Your answer must hold only the lines below from the line containing "Task: Click the 設定確認へ button" through the line containing "This screenshot has width=1024, height=665.", each reproduced exactly.
**** Entries provided ****
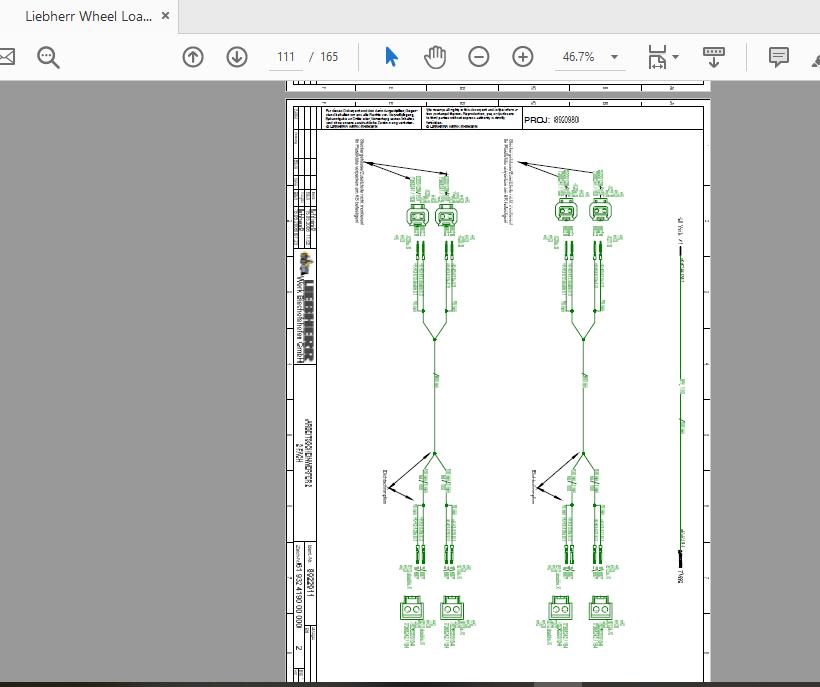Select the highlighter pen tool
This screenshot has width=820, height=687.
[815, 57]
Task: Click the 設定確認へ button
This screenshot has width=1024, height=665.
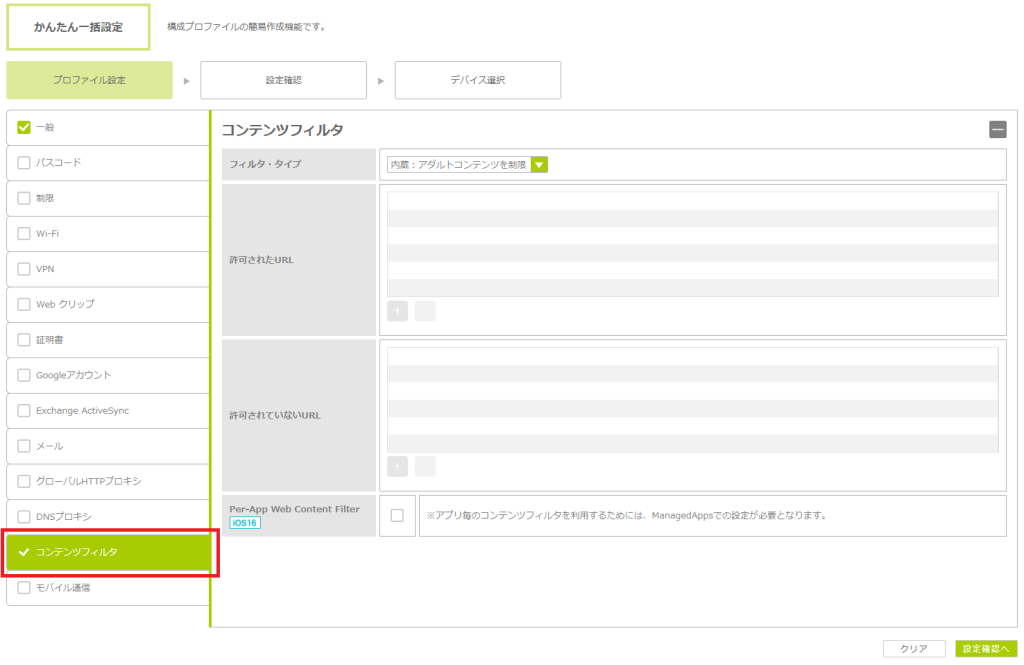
****
**** Entries provided ****
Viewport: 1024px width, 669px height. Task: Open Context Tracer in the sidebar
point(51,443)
****
**** Entries provided ****
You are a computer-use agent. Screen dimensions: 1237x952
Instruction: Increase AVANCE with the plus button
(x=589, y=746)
****
Response below:
Task: Click the 設定確認へ button
This screenshot has width=1024, height=665.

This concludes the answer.